Last week, President Trump issued another executive order with potential to impact drug manufacturers and patients. Here’s what you need to know.
Dubbed the “Buy American” order, the goal is to increase domestic manufacture of “essential medicines,” “medical countermeasures,” and “critical inputs,” and in turn, decrease America’s reliance on medicines manufactured in foreign countries.
What it doesn’t do: The order does not require any manufacturer to physically move production of any particular medicines back to the United States.
What it does do: It incentivizes production in the United States by directing federal agencies involved in contracting for these products to apply preferences aimed at increasing domestic procurement of them.
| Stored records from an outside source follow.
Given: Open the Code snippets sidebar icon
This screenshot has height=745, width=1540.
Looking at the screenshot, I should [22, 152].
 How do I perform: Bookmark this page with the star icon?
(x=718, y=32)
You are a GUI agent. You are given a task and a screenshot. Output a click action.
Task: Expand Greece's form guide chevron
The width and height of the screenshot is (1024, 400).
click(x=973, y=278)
However, agency heads can waive the preferences if sufficient supplies do not exist domestically, or if a number of other exceptions apply.
The order specifically directs the Food and Drug Administration (FDA) to accelerate review and approval of domestically manufactured essential medicines. We anticipate FDA would need to issue some guidance on this in the future.
It might affect trade, too. The order directs the U.S. Trade Representative (USTR) to modify trade agreements to allow preferential procurement of domestically produced products and allow tariffs on imported medicines. And yes, this could trigger reciprocal action or even tariffs from trading partners.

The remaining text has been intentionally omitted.